_DIRECTIVE_
Count the lines below that contain the word "Like", and give only the number.

_Word and element locating data_
--

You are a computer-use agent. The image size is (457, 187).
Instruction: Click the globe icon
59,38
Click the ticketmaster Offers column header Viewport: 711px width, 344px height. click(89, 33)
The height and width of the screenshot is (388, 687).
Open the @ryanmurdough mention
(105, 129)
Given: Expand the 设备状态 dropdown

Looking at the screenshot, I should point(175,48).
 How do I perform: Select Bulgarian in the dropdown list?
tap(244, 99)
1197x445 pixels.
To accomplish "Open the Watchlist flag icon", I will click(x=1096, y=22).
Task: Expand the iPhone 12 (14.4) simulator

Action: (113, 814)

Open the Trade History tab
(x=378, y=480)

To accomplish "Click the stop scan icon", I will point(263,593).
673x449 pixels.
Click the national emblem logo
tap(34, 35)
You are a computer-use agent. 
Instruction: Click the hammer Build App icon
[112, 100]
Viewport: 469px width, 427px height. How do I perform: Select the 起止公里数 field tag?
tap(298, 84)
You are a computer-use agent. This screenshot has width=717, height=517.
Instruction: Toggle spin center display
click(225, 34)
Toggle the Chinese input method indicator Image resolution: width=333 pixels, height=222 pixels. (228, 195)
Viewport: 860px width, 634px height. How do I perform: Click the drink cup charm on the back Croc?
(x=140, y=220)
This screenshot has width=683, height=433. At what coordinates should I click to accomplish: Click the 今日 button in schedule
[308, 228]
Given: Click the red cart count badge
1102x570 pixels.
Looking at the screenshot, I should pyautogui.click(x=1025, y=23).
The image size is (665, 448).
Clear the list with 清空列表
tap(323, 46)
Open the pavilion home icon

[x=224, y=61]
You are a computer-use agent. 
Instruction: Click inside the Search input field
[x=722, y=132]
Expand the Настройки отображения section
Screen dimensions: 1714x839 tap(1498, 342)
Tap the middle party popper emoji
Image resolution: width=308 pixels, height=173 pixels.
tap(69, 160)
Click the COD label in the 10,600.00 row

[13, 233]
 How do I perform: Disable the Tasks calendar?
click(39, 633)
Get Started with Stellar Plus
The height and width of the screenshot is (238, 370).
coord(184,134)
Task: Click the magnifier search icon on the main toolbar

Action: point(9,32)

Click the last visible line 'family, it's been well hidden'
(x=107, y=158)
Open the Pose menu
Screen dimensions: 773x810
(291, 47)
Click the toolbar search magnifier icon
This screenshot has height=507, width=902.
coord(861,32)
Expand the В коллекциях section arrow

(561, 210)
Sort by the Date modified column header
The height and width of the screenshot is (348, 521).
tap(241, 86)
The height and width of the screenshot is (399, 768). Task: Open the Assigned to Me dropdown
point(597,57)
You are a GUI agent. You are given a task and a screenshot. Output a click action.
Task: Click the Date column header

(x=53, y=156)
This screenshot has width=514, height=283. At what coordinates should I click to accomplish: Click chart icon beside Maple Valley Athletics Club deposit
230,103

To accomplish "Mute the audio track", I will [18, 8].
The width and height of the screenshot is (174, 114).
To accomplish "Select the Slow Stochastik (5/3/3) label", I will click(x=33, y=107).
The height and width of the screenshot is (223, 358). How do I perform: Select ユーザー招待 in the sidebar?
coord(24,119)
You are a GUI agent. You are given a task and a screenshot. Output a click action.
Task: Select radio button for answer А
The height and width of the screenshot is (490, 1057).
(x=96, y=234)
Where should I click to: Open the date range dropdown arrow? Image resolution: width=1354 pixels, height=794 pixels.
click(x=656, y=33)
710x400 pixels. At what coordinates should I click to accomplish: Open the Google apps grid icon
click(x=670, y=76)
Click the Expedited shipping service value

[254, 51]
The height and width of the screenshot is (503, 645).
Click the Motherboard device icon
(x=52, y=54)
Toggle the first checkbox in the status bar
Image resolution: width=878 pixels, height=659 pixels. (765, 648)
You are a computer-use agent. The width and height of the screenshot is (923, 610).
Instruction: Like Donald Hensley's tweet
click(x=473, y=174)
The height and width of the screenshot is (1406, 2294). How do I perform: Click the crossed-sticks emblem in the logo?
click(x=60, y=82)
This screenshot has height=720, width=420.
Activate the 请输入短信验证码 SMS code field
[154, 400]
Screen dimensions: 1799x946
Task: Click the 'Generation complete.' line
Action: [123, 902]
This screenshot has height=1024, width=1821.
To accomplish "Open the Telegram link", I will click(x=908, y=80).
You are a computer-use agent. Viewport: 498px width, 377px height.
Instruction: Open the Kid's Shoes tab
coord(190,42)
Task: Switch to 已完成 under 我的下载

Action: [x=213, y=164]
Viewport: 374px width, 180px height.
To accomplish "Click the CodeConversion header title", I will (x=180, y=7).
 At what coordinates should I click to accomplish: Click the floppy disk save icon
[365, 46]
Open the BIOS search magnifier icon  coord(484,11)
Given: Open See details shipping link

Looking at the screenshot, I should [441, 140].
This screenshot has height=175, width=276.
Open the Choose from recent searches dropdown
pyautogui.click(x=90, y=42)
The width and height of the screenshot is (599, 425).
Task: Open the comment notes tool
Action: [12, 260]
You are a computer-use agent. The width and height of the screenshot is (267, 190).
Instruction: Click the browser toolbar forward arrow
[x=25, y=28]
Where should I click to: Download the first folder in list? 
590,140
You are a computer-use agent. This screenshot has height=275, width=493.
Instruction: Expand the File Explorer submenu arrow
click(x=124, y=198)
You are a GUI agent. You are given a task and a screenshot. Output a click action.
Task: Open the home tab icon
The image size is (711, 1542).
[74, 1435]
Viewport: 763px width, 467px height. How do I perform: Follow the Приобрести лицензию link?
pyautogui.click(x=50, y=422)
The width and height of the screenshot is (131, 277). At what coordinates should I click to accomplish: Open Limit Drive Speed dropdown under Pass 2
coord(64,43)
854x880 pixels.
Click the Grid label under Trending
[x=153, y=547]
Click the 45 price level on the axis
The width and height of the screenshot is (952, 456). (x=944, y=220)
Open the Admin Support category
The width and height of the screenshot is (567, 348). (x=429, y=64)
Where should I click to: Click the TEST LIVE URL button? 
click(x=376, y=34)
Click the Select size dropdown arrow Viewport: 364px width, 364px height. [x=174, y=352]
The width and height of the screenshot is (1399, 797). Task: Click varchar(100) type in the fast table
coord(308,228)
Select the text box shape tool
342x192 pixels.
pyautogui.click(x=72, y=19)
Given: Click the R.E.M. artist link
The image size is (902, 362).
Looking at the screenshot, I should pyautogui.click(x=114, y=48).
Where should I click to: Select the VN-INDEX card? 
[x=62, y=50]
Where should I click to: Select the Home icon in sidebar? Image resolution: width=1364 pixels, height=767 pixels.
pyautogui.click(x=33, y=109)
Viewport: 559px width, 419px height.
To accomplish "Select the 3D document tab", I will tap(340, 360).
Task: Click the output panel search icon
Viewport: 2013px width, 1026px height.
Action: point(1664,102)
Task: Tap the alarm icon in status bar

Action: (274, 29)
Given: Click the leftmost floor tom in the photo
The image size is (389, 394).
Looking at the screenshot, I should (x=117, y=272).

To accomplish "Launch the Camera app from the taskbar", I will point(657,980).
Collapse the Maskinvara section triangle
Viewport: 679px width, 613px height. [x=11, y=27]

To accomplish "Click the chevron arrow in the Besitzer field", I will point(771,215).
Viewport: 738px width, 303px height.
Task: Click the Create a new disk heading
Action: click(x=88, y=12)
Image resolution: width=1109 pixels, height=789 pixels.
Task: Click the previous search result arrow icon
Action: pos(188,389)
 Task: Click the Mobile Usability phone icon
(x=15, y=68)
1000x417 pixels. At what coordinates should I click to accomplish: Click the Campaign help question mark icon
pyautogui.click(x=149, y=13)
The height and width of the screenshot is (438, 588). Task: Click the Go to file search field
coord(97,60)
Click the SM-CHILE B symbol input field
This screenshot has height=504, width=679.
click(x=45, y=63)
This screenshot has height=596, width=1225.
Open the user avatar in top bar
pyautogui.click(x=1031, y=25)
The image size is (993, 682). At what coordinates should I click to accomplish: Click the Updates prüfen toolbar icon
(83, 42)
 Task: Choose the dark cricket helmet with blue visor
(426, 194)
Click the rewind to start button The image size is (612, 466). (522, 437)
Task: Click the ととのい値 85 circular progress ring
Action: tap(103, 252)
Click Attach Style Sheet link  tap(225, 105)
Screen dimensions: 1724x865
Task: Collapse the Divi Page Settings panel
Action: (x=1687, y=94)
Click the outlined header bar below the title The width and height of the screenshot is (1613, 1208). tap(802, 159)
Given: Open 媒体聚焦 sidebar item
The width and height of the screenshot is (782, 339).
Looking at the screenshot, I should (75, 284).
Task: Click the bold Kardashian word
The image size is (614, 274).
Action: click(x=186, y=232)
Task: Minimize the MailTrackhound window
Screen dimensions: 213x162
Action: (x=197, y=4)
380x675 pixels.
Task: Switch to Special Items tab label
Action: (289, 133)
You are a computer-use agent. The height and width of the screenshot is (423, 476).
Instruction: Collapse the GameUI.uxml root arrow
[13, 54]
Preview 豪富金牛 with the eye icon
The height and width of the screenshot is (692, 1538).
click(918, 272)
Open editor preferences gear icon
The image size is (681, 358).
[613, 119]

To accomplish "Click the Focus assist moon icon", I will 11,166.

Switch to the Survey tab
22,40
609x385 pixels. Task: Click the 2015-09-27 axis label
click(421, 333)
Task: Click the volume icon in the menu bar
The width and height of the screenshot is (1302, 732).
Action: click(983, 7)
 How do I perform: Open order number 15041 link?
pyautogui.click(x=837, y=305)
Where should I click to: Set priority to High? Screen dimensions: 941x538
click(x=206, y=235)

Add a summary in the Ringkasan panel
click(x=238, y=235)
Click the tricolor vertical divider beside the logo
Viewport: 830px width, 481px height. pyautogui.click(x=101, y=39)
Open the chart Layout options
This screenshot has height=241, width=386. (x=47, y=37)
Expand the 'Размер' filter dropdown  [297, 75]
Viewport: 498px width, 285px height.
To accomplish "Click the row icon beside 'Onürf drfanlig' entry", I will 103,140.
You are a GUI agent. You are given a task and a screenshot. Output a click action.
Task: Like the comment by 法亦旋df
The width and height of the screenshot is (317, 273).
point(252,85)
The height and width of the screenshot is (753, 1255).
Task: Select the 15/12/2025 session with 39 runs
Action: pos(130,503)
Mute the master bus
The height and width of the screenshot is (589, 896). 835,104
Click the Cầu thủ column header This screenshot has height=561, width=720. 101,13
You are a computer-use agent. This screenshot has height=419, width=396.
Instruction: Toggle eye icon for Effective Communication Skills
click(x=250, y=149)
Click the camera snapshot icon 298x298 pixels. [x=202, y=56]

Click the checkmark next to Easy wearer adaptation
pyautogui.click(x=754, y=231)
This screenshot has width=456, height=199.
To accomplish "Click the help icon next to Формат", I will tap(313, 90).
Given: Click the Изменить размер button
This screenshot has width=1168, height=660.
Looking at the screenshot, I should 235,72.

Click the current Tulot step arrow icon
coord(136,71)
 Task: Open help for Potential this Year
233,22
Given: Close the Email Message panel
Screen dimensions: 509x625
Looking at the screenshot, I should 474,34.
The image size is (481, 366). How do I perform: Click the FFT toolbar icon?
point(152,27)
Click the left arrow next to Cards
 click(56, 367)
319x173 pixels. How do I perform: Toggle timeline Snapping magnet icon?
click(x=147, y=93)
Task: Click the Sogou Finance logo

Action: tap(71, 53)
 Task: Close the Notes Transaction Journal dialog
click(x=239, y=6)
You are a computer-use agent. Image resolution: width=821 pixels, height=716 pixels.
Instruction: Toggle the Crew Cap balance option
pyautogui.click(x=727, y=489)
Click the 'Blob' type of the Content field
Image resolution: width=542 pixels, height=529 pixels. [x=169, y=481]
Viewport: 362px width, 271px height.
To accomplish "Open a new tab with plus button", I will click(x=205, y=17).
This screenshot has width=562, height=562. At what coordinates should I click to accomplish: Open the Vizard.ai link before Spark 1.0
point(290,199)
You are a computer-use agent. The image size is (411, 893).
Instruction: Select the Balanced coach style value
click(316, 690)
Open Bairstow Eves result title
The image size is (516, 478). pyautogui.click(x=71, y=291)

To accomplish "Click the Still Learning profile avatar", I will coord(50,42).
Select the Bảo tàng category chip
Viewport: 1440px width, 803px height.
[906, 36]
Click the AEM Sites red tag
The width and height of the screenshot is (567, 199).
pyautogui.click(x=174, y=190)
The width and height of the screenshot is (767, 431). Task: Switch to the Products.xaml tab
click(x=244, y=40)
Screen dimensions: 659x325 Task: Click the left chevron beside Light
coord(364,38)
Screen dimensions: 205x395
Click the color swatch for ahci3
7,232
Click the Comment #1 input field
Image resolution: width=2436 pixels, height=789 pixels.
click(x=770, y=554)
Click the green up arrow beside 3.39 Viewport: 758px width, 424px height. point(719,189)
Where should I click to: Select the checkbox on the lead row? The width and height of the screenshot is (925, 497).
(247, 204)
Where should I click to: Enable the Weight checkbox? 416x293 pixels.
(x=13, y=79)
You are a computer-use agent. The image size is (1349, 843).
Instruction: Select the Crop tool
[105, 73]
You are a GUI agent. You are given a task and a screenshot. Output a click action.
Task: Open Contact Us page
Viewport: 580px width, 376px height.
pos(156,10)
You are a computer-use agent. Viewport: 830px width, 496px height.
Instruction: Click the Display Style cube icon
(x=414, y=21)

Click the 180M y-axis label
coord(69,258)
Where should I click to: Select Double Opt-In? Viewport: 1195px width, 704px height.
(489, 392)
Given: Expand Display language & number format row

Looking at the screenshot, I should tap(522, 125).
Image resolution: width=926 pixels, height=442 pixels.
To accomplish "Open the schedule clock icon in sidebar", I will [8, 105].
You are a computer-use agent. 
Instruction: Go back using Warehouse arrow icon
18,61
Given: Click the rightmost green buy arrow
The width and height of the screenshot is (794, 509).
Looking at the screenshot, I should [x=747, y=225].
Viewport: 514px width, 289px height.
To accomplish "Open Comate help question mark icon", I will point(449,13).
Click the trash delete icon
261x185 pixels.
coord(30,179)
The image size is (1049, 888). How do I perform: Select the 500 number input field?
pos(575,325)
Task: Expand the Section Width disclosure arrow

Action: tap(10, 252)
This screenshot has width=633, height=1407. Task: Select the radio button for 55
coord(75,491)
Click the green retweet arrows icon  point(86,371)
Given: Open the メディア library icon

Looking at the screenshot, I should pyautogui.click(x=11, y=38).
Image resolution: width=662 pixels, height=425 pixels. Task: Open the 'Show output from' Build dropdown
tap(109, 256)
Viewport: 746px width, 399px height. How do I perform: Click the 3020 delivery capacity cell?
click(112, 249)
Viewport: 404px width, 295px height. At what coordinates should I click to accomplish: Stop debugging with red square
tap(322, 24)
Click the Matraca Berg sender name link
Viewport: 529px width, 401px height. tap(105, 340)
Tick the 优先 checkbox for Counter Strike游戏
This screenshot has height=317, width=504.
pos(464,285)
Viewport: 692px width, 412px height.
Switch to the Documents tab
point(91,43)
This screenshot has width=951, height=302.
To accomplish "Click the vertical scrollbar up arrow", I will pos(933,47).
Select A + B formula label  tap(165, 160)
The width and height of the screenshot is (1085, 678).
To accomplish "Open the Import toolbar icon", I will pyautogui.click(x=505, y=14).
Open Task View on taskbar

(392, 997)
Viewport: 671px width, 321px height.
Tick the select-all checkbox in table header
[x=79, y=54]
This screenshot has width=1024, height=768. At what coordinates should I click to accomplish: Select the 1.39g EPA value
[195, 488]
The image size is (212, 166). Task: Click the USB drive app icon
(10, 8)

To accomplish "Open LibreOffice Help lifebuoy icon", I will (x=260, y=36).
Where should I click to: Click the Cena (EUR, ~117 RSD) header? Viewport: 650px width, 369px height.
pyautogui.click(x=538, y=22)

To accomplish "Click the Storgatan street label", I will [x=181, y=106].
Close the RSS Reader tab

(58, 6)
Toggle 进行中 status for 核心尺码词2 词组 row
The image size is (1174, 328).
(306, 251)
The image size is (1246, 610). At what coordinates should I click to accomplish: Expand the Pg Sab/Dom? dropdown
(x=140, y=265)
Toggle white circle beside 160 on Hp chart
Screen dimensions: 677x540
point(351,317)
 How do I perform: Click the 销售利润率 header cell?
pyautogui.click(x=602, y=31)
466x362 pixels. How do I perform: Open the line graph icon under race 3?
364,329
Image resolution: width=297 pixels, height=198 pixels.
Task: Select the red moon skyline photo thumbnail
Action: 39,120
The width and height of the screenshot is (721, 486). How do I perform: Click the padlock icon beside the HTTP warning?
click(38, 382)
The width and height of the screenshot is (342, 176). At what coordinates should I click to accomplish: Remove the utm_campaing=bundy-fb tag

--

_ANSWER TO THE EXERCISE_
2